All of this is important to me because it seems to me that we are duty bound to take the Supper in the manner appointed by our Savior and because the place of wine in the Bible clearly undergirds the use of wine in the Lord’s Supper. It is not an accident of history that wine was used. It was the drink that should be used. In the same way, I think, bread is in the Supper because bread is the staple of life. Wine is in the Supper because it is the image of a feast, of joy and gladness. We need both elements in their biblical meaning to convey to us the character of the Lord’s Supper both as spiritual nourishment and as a feast, a celebration of joy and rest. That is clear, it seems to me. Wine, of course, makes much more of a statement than grape juice does because it has an important place in the Bible. It is a more powerful drink, of course as well, it commands one’s attention in the way grape juice does not. But, I think the important thing is to have in our own minds the Bible’s view of wine when we come to the Supper so that meaning is conveyed to our hearts, so that wine does its true work in reminding us of what the Supper is and how God blesses us in it.

Personally, I do not find it easy to enter into the full appreciation of the meaning of wine in the sacrament because I do not feast with wine as many people do. I do not associate it with the very best of food and drink.
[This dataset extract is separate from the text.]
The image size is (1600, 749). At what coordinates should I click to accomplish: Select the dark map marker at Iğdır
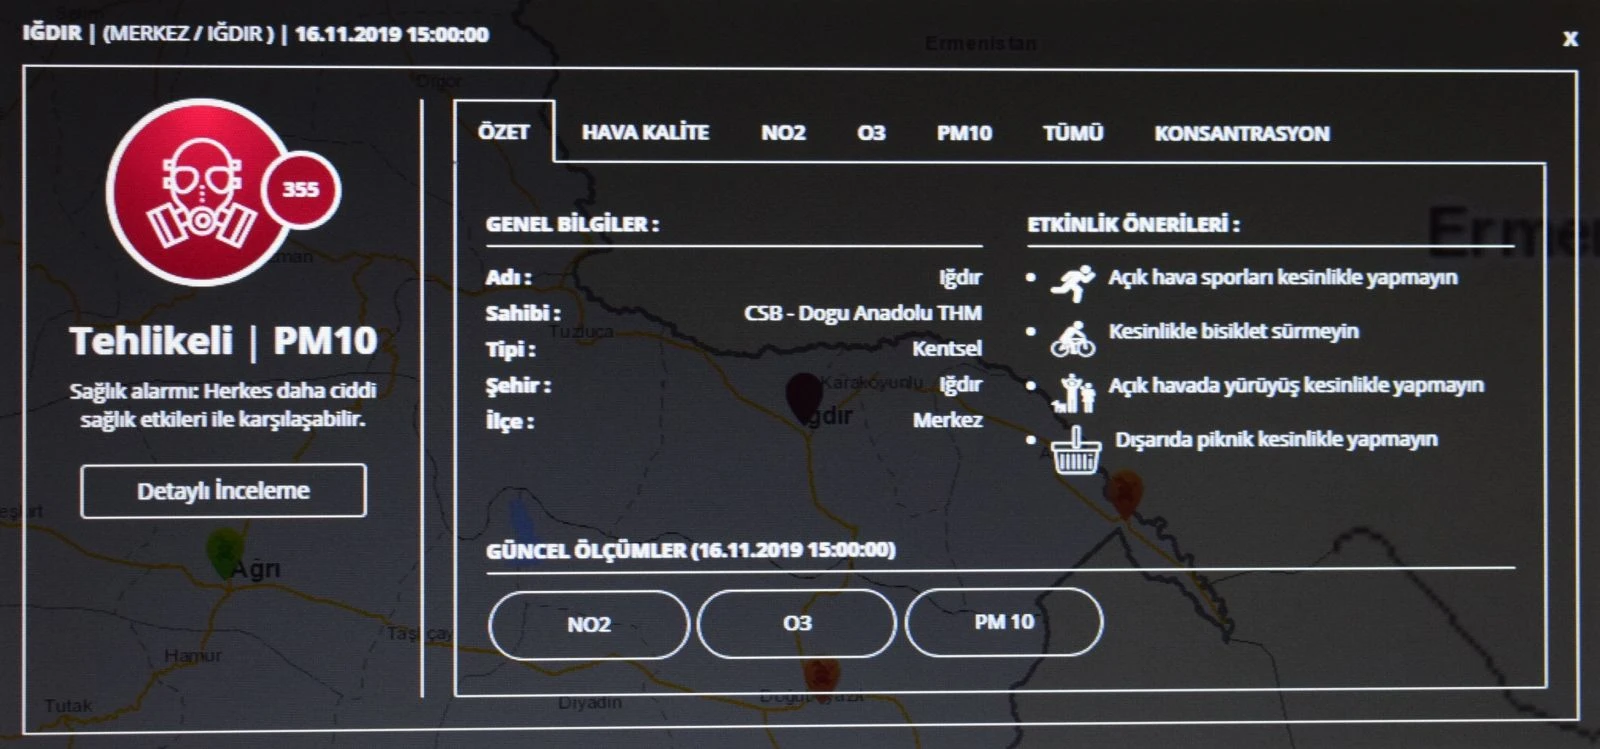(803, 396)
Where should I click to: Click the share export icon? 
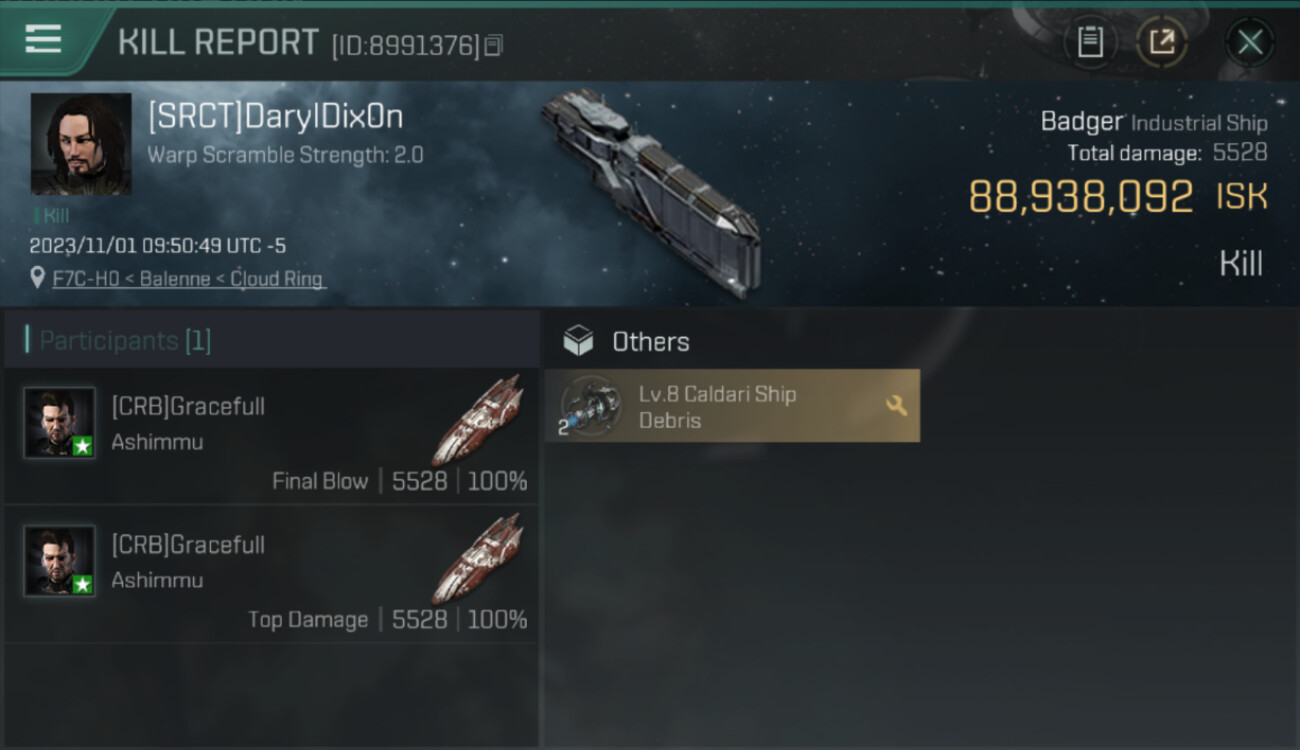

I must, as a non-drinker, apply what I know from the Bible to the use of wine in the Supper. But I can do that. In any case, I want us to do what our Savior did and I want us to be faithful to the universal tradition of Christianity and so link our worship with that of the generations before. And, I hope that I will also find in the use of wine something of that sense that is conveyed by it in the Bible.